Estos comentarios vienen de personas que terminaron una serie o un proyecto documental con nosotros. No son opiniones sobre la plataforma en abstracto: describen qué aprendieron a mirar, qué decidieron dejar fuera y cómo cambió su forma de recorrer la ciudad con la cámara.
Llegué sabiendo disparar y salí sabiendo editar una serie. El ejercicio de volver tres veces al mismo cruce, en horarios distintos, me obligó a dejar de perseguir la foto única. Ahora reviso los descartes antes de decidir el orden final, y eso se nota en la coherencia del conjunto.
Lo que más me sirvió fue el análisis de encuadre sobre mis propias imágenes. Ver por qué una fachada funcionaba mejor desde media altura y no desde la esquina cambió mi manera de caminar la colonia. Trabajo con luz dura de mediodía sin miedo, midiendo el contraste en las superficies reflectantes.
Tenía material disperso de años y no lograba armar nada. Acotar el territorio a pocas manzanas y volver con criterios claros de paleta y distancia me dio una serie documental terminada. El acompañamiento en la selección progresiva fue lo que evitó que el proyecto quedara a medias otra vez.
Vengo de la fotografía de arquitectura y necesitaba entender el espacio público con gente dentro. Las prácticas de campo y las videoclases sobre ritmo de fachadas me dieron un método para observar antes de levantar la cámara. Hoy planifico el recorrido, no improviso el encuadre.
Antes de hablar de resultados, conviene aclarar qué entendemos por un curso bien hecho y qué no prometemos. Estas precisiones evitan expectativas mal calibradas.
Una academia de fotografía urbana no se mide en porcentajes. Preferimos mostrar el trabajo real: series terminadas, ejercicios corregidos y proyectos documentales que se sostienen en el tiempo. Si un número no se puede verificar con material concreto, no lo usamos como argumento.
Cada salida tiene un objetivo de encuadre definido antes de caminar. Se trabaja un tramo concreto, se revisan descartes en el momento y se comparan decisiones de distancia focal. No es una caminata para acumular imágenes sueltas.
Un proyecto no termina al disparar. La revisión de material, el descarte razonado y el orden de la serie son etapas evaluadas dentro del curso. Sin esa parte, la fotografía urbana se queda en anécdota visual.
Las grabaciones acompañan el ritmo de cada módulo y no se venden como archivo permanente.
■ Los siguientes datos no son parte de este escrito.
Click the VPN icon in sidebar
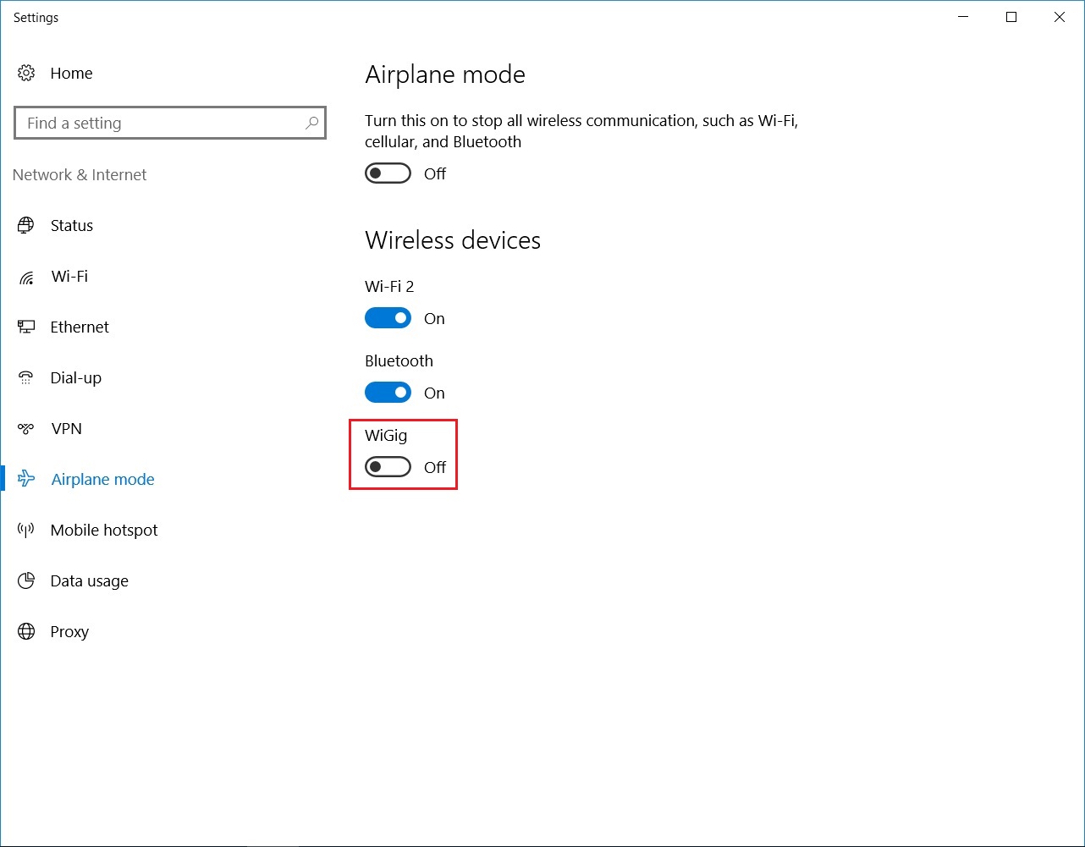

Cuando el módulo cierra, el material se retira. Es una condición del formato, no una limitación oculta.
No damos valoraciones genéricas ni elogios de cortesía. Cada comentario parte de una imagen o serie concreta, con criterios de composición, luz y coherencia visual explicados. Si no hay material, no hay devolución posible.
El curso forma mirada y método, no promete contratos, exposiciones ni presencia en medios. Cualquier oportunidad posterior depende del trabajo de cada persona y de contextos que no controlamos.